Assignment — All of the records shown below need to be copied with no differences.

*** Block opens ***

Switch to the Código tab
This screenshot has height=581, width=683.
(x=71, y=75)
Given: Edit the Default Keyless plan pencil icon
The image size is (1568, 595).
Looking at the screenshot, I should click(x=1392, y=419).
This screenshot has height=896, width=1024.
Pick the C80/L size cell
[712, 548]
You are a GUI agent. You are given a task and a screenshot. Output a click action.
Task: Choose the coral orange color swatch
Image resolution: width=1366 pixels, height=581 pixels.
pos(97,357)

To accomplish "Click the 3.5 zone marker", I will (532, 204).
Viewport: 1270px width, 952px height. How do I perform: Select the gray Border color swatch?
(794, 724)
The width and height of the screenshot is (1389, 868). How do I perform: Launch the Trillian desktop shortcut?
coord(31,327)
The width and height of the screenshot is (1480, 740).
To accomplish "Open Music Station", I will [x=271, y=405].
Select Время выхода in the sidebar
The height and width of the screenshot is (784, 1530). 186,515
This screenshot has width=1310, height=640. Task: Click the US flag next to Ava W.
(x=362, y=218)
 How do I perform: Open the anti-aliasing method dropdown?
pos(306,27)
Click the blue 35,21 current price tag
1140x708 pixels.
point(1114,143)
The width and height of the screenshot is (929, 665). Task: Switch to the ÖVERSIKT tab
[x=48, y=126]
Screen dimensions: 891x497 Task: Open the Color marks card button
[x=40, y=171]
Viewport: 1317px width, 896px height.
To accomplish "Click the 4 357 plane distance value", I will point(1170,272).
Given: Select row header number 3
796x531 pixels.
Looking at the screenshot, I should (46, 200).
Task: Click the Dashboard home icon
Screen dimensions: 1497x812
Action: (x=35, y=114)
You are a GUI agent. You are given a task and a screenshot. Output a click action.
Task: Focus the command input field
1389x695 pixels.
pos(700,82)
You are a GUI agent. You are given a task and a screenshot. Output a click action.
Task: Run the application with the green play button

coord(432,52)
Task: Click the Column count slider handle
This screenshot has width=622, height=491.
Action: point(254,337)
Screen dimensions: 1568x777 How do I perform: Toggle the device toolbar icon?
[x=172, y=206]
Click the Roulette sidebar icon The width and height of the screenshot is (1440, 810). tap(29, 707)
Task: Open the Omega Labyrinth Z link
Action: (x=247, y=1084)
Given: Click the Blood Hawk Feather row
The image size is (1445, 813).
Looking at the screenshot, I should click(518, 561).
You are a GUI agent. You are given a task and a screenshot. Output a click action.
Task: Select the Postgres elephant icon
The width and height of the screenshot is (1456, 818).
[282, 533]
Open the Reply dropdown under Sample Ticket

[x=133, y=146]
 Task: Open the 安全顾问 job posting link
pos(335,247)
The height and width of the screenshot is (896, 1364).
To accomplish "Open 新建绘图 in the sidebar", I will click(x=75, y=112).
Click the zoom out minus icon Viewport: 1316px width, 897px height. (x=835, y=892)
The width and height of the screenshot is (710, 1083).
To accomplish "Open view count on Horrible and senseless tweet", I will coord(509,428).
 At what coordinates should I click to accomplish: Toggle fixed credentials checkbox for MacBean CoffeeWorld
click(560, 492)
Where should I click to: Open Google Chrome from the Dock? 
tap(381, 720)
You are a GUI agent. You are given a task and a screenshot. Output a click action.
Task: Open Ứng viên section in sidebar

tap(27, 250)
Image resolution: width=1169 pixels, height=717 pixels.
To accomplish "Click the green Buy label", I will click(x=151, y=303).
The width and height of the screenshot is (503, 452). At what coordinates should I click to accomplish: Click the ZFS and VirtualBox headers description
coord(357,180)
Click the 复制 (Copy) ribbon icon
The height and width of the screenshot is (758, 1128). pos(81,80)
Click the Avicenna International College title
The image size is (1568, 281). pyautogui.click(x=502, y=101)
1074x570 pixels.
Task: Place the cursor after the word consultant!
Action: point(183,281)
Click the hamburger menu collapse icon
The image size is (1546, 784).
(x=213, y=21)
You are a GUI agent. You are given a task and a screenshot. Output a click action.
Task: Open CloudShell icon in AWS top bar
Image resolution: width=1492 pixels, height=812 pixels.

*** Block closes ***

Task answer —
Switch to the Código tab
This screenshot has height=581, width=683.
(x=71, y=75)
Given: Edit the Default Keyless plan pencil icon
The image size is (1568, 595).
Looking at the screenshot, I should click(x=1392, y=419).
This screenshot has height=896, width=1024.
Pick the C80/L size cell
[712, 548]
You are a GUI agent. You are given a task and a screenshot. Output a click action.
Task: Choose the coral orange color swatch
Image resolution: width=1366 pixels, height=581 pixels.
pos(97,357)

To accomplish "Click the 3.5 zone marker", I will (532, 204).
Viewport: 1270px width, 952px height. How do I perform: Select the gray Border color swatch?
(794, 724)
The width and height of the screenshot is (1389, 868). How do I perform: Launch the Trillian desktop shortcut?
coord(31,327)
The width and height of the screenshot is (1480, 740).
To accomplish "Open Music Station", I will [x=271, y=405].
Select Время выхода in the sidebar
The height and width of the screenshot is (784, 1530). 186,515
This screenshot has width=1310, height=640. Task: Click the US flag next to Ava W.
(x=362, y=218)
 How do I perform: Open the anti-aliasing method dropdown?
pos(306,27)
Click the blue 35,21 current price tag
1140x708 pixels.
point(1114,143)
The width and height of the screenshot is (929, 665). Task: Switch to the ÖVERSIKT tab
[x=48, y=126]
Screen dimensions: 891x497 Task: Open the Color marks card button
[x=40, y=171]
Viewport: 1317px width, 896px height.
To accomplish "Click the 4 357 plane distance value", I will point(1170,272).
Given: Select row header number 3
796x531 pixels.
Looking at the screenshot, I should (46, 200).
Task: Click the Dashboard home icon
Screen dimensions: 1497x812
Action: (x=35, y=114)
You are a GUI agent. You are given a task and a screenshot. Output a click action.
Task: Focus the command input field
1389x695 pixels.
pos(700,82)
You are a GUI agent. You are given a task and a screenshot. Output a click action.
Task: Run the application with the green play button

coord(432,52)
Task: Click the Column count slider handle
This screenshot has width=622, height=491.
Action: point(254,337)
Screen dimensions: 1568x777 How do I perform: Toggle the device toolbar icon?
[x=172, y=206]
Click the Roulette sidebar icon The width and height of the screenshot is (1440, 810). tap(29, 707)
Task: Open the Omega Labyrinth Z link
Action: (x=247, y=1084)
Given: Click the Blood Hawk Feather row
The image size is (1445, 813).
Looking at the screenshot, I should click(518, 561).
You are a GUI agent. You are given a task and a screenshot. Output a click action.
Task: Select the Postgres elephant icon
The width and height of the screenshot is (1456, 818).
[282, 533]
Open the Reply dropdown under Sample Ticket

[x=133, y=146]
 Task: Open the 安全顾问 job posting link
pos(335,247)
The height and width of the screenshot is (896, 1364).
To accomplish "Open 新建绘图 in the sidebar", I will click(x=75, y=112).
Click the zoom out minus icon Viewport: 1316px width, 897px height. (x=835, y=892)
The width and height of the screenshot is (710, 1083).
To accomplish "Open view count on Horrible and senseless tweet", I will coord(509,428).
 At what coordinates should I click to accomplish: Toggle fixed credentials checkbox for MacBean CoffeeWorld
click(560, 492)
Where should I click to: Open Google Chrome from the Dock? 
tap(381, 720)
You are a GUI agent. You are given a task and a screenshot. Output a click action.
Task: Open Ứng viên section in sidebar

tap(27, 250)
Image resolution: width=1169 pixels, height=717 pixels.
To accomplish "Click the green Buy label", I will click(x=151, y=303).
The width and height of the screenshot is (503, 452). At what coordinates should I click to accomplish: Click the ZFS and VirtualBox headers description
coord(357,180)
Click the 复制 (Copy) ribbon icon
The height and width of the screenshot is (758, 1128). pos(81,80)
Click the Avicenna International College title
The image size is (1568, 281). pyautogui.click(x=502, y=101)
1074x570 pixels.
Task: Place the cursor after the word consultant!
Action: point(183,281)
Click the hamburger menu collapse icon
The image size is (1546, 784).
(x=213, y=21)
You are a GUI agent. You are given a task and a screenshot. Output a click action.
Task: Open CloudShell icon in AWS top bar
Image resolution: width=1492 pixels, height=812 pixels.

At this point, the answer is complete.